TASK DESCRIPTION:
Exact repetition is the task: copy every entry below.
*** PROVIDED MATERIAL ***
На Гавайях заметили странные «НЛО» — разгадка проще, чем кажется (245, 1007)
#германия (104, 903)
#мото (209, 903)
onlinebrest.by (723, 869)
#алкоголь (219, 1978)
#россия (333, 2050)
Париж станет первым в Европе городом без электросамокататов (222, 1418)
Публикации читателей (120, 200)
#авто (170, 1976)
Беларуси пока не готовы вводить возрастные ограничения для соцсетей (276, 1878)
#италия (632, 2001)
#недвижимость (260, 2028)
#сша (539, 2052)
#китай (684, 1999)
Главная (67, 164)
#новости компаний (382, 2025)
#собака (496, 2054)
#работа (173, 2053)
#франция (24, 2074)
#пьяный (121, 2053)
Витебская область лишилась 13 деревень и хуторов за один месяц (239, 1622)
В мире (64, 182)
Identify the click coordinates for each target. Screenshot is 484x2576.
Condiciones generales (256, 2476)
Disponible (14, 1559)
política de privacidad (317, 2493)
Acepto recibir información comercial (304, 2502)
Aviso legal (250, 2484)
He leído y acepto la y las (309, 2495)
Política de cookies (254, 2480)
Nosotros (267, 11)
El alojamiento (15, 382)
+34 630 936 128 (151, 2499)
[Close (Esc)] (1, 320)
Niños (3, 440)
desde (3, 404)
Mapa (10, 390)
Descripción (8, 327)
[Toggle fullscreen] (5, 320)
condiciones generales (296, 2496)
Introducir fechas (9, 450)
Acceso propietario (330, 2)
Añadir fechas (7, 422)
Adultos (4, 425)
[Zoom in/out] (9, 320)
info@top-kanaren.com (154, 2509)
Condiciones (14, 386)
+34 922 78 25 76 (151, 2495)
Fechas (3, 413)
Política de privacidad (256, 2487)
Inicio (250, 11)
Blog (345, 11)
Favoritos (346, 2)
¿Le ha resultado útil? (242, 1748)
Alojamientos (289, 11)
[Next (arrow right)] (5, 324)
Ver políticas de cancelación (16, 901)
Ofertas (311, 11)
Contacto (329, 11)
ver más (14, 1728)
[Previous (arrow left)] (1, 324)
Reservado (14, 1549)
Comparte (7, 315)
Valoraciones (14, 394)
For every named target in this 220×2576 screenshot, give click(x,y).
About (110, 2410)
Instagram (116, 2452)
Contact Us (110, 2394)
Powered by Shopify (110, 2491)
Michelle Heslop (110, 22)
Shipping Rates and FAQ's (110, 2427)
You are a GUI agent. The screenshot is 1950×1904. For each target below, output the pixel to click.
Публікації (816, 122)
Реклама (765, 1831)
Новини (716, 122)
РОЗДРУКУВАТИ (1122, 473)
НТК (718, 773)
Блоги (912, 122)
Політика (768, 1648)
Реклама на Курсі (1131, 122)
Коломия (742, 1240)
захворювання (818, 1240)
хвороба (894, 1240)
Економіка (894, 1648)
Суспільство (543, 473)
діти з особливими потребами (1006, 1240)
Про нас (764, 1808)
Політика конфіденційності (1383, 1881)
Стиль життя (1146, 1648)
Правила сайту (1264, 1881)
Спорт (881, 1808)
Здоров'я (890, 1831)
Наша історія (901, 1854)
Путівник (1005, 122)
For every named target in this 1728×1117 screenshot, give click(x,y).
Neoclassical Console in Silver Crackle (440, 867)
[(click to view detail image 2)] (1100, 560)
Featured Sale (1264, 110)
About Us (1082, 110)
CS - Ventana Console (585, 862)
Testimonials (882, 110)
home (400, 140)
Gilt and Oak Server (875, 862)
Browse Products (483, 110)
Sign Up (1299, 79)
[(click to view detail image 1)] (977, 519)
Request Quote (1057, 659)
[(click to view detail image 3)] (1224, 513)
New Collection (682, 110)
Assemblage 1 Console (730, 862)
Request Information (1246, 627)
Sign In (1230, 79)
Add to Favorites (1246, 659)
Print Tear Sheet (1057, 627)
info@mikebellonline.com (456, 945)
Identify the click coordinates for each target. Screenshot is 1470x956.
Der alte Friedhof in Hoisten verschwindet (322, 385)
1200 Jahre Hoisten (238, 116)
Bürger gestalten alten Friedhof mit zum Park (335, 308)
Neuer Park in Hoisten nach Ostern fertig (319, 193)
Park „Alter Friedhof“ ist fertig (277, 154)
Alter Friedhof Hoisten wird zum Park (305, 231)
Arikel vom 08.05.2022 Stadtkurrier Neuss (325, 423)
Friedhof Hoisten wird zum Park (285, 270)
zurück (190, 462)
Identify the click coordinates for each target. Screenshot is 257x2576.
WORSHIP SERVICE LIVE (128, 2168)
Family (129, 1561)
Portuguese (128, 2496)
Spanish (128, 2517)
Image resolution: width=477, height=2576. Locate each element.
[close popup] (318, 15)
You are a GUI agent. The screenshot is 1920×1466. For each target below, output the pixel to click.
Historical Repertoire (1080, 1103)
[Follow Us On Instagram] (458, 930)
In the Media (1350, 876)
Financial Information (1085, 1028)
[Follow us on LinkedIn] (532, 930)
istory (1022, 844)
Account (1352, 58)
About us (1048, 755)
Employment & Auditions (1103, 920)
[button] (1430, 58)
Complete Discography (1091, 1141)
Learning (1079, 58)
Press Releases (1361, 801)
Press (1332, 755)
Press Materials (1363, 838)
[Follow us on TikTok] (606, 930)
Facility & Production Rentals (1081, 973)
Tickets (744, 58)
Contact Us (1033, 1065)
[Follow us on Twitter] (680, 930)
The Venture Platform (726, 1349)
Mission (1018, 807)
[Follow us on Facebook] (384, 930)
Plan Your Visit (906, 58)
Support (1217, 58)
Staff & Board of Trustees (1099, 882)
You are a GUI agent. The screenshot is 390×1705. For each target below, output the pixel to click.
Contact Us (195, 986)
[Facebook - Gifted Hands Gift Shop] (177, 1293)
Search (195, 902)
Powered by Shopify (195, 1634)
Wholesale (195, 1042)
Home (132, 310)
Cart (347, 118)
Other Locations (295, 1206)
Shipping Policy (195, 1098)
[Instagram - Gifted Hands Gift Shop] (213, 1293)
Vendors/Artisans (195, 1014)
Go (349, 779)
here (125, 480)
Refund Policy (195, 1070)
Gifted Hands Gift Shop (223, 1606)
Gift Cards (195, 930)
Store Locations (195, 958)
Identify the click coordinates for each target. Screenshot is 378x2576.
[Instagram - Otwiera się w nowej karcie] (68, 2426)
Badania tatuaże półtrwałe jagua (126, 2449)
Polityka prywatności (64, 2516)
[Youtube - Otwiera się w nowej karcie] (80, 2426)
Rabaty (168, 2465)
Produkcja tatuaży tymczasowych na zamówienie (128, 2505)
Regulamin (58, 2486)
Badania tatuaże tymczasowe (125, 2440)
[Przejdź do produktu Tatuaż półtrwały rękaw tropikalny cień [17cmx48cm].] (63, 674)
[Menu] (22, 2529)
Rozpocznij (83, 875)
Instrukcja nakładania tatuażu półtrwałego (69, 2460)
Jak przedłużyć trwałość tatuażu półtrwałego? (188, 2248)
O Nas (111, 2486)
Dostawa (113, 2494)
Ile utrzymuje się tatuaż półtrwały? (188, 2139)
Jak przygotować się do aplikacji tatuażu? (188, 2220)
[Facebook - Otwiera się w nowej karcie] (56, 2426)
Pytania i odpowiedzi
***
SOLUTION FOR THIS TASK:
На Гавайях заметили странные «НЛО» — разгадка проще, чем кажется (245, 1007)
#германия (104, 903)
#мото (209, 903)
onlinebrest.by (723, 869)
#алкоголь (219, 1978)
#россия (333, 2050)
Париж станет первым в Европе городом без электросамокататов (222, 1418)
Публикации читателей (120, 200)
#авто (170, 1976)
Беларуси пока не готовы вводить возрастные ограничения для соцсетей (276, 1878)
#италия (632, 2001)
#недвижимость (260, 2028)
#сша (539, 2052)
#китай (684, 1999)
Главная (67, 164)
#новости компаний (382, 2025)
#собака (496, 2054)
#работа (173, 2053)
#франция (24, 2074)
#пьяный (121, 2053)
Витебская область лишилась 13 деревень и хуторов за один месяц (239, 1622)
В мире (64, 182)
Identify the click coordinates for each target. Screenshot is 484x2576.
Condiciones generales (256, 2476)
Disponible (14, 1559)
política de privacidad (317, 2493)
Acepto recibir información comercial (304, 2502)
Aviso legal (250, 2484)
He leído y acepto la y las (309, 2495)
Política de cookies (254, 2480)
Nosotros (267, 11)
El alojamiento (15, 382)
+34 630 936 128 (151, 2499)
[Close (Esc)] (1, 320)
Niños (3, 440)
desde (3, 404)
Mapa (10, 390)
Descripción (8, 327)
[Toggle fullscreen] (5, 320)
condiciones generales (296, 2496)
Introducir fechas (9, 450)
Acceso propietario (330, 2)
Añadir fechas (7, 422)
Adultos (4, 425)
[Zoom in/out] (9, 320)
info@top-kanaren.com (154, 2509)
Condiciones (14, 386)
+34 922 78 25 76 (151, 2495)
Fechas (3, 413)
Política de privacidad (256, 2487)
Inicio (250, 11)
Blog (345, 11)
Favoritos (346, 2)
¿Le ha resultado útil? (242, 1748)
Alojamientos (289, 11)
[Next (arrow right)] (5, 324)
Ver políticas de cancelación (16, 901)
Ofertas (311, 11)
Contacto (329, 11)
ver más (14, 1728)
[Previous (arrow left)] (1, 324)
Reservado (14, 1549)
Comparte (7, 315)
Valoraciones (14, 394)
For every named target in this 220×2576 screenshot, give click(x,y).
About (110, 2410)
Instagram (116, 2452)
Contact Us (110, 2394)
Powered by Shopify (110, 2491)
Michelle Heslop (110, 22)
Shipping Rates and FAQ's (110, 2427)
You are a GUI agent. The screenshot is 1950×1904. For each target below, output the pixel to click.
Публікації (816, 122)
Реклама (765, 1831)
Новини (716, 122)
РОЗДРУКУВАТИ (1122, 473)
НТК (718, 773)
Блоги (912, 122)
Політика (768, 1648)
Реклама на Курсі (1131, 122)
Коломия (742, 1240)
захворювання (818, 1240)
хвороба (894, 1240)
Економіка (894, 1648)
Суспільство (543, 473)
діти з особливими потребами (1006, 1240)
Про нас (764, 1808)
Політика конфіденційності (1383, 1881)
Стиль життя (1146, 1648)
Правила сайту (1264, 1881)
Спорт (881, 1808)
Здоров'я (890, 1831)
Наша історія (901, 1854)
Путівник (1005, 122)
For every named target in this 1728×1117 screenshot, give click(x,y).
Neoclassical Console in Silver Crackle (440, 867)
[(click to view detail image 2)] (1100, 560)
Featured Sale (1264, 110)
About Us (1082, 110)
CS - Ventana Console (585, 862)
Testimonials (882, 110)
home (400, 140)
Gilt and Oak Server (875, 862)
Browse Products (483, 110)
Sign Up (1299, 79)
[(click to view detail image 1)] (977, 519)
Request Quote (1057, 659)
[(click to view detail image 3)] (1224, 513)
New Collection (682, 110)
Assemblage 1 Console (730, 862)
Request Information (1246, 627)
Sign In (1230, 79)
Add to Favorites (1246, 659)
Print Tear Sheet (1057, 627)
info@mikebellonline.com (456, 945)
Identify the click coordinates for each target. Screenshot is 1470x956.
Der alte Friedhof in Hoisten verschwindet (322, 385)
1200 Jahre Hoisten (238, 116)
Bürger gestalten alten Friedhof mit zum Park (335, 308)
Neuer Park in Hoisten nach Ostern fertig (319, 193)
Park „Alter Friedhof“ ist fertig (277, 154)
Alter Friedhof Hoisten wird zum Park (305, 231)
Arikel vom 08.05.2022 Stadtkurrier Neuss (325, 423)
Friedhof Hoisten wird zum Park (285, 270)
zurück (190, 462)
Identify the click coordinates for each target. Screenshot is 257x2576.
WORSHIP SERVICE LIVE (128, 2168)
Family (129, 1561)
Portuguese (128, 2496)
Spanish (128, 2517)
Image resolution: width=477, height=2576. Locate each element.
[close popup] (318, 15)
You are a GUI agent. The screenshot is 1920×1466. For each target below, output the pixel to click.
Historical Repertoire (1080, 1103)
[Follow Us On Instagram] (458, 930)
In the Media (1350, 876)
Financial Information (1085, 1028)
[Follow us on LinkedIn] (532, 930)
istory (1022, 844)
Account (1352, 58)
About us (1048, 755)
Employment & Auditions (1103, 920)
[button] (1430, 58)
Complete Discography (1091, 1141)
Learning (1079, 58)
Press Releases (1361, 801)
Press (1332, 755)
Press Materials (1363, 838)
[Follow us on TikTok] (606, 930)
Facility & Production Rentals (1081, 973)
Tickets (744, 58)
Contact Us (1033, 1065)
[Follow us on Twitter] (680, 930)
The Venture Platform (726, 1349)
Mission (1018, 807)
[Follow us on Facebook] (384, 930)
Plan Your Visit (906, 58)
Support (1217, 58)
Staff & Board of Trustees (1099, 882)
You are a GUI agent. The screenshot is 390×1705. For each target below, output the pixel to click.
Contact Us (195, 986)
[Facebook - Gifted Hands Gift Shop] (177, 1293)
Search (195, 902)
Powered by Shopify (195, 1634)
Wholesale (195, 1042)
Home (132, 310)
Cart (347, 118)
Other Locations (295, 1206)
Shipping Policy (195, 1098)
[Instagram - Gifted Hands Gift Shop] (213, 1293)
Vendors/Artisans (195, 1014)
Go (349, 779)
here (125, 480)
Refund Policy (195, 1070)
Gifted Hands Gift Shop (223, 1606)
Gift Cards (195, 930)
Store Locations (195, 958)
Identify the click coordinates for each target. Screenshot is 378x2576.
[Instagram - Otwiera się w nowej karcie] (68, 2426)
Badania tatuaże półtrwałe jagua (126, 2449)
Polityka prywatności (64, 2516)
[Youtube - Otwiera się w nowej karcie] (80, 2426)
Rabaty (168, 2465)
Produkcja tatuaży tymczasowych na zamówienie (128, 2505)
Regulamin (58, 2486)
Badania tatuaże tymczasowe (125, 2440)
[Przejdź do produktu Tatuaż półtrwały rękaw tropikalny cień [17cmx48cm].] (63, 674)
[Menu] (22, 2529)
Rozpocznij (83, 875)
Instrukcja nakładania tatuażu półtrwałego (69, 2460)
Jak przedłużyć trwałość tatuażu półtrwałego? (188, 2248)
O Nas (111, 2486)
Dostawa (113, 2494)
Ile utrzymuje się tatuaż półtrwały? (188, 2139)
Jak przygotować się do aplikacji tatuażu? (188, 2220)
[Facebook - Otwiera się w nowej karcie] (56, 2426)
Pytania i odpowiedzi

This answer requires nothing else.